Now, if $U$ is relatively open in $C$ and $x \in U \cap C$, by definition $U$ is of the form $O \cap C$ where $O$ is standard Euclidean open in the reals. So some $r>0$ exists so that $(x-r,x+r) \subseteq O$. Now let $n$ be large enough so that $\frac{1}{3^n} < r$, and let $\sigma$ be the unique sequence of length $n$ such that $x \in C_\sigma$. As $x$ lies in the interval, we have that $C_\sigma \subseteq (x-r,x+r)$ as well (any point of $C_\sigma$ lies within distance $\operatorname{diam}(C_\sigma)$ of $x$ so has distance $<r$ to $x$). It follows that $$x \in C \cap C_\sigma \subseteq (x-r,x+r)\cap C \subseteq O \cap C=U$$
and this shows that the set $$\{C \cap C_\sigma: \sigma \in \Sigma\}$$ obeys the condition of being a base for the subspace topology on $C$.

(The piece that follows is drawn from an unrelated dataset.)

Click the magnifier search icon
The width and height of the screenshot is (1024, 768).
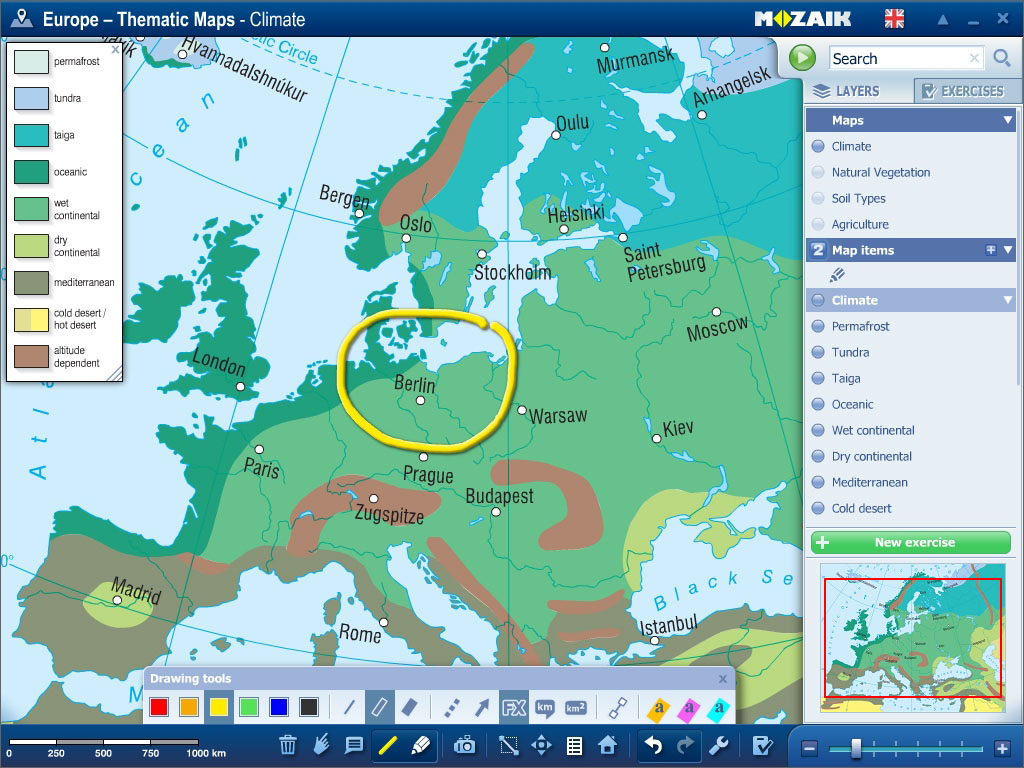(1002, 59)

The only thing needed to check is that each $C \cap C_\sigma$ is not only closed in $C$ but also relatively open, and this follows as for each $\sigma \in \Sigma$
$$C\setminus (C \cap C_\sigma) = \bigcup \{C\cap C_{\sigma'}: \sigma' \in \Sigma, l(\sigma') = l(\sigma), \sigma'\neq \sigma\}$$
because the sets $C_\sigma$ for sequences of the same length $n$ form a closed partition of $K_n$ all $n$ (so each complement is relatively closed.)
With a little more work we can even show that the map $h$ defined above is a homeomorphism between $C$ and $\{0,1\}^\mathbb{N}$ and the $\sigma$ then define a simple base for the product topology on $\{0,1\}^\mathbb{N}$ namely $B_\sigma = \{x \in \{0,1\}^\mathbb{N}: x|_{l(\sigma)} = \sigma\}$ such that $h[C \cap C_\sigma] = B_\sigma$ etc.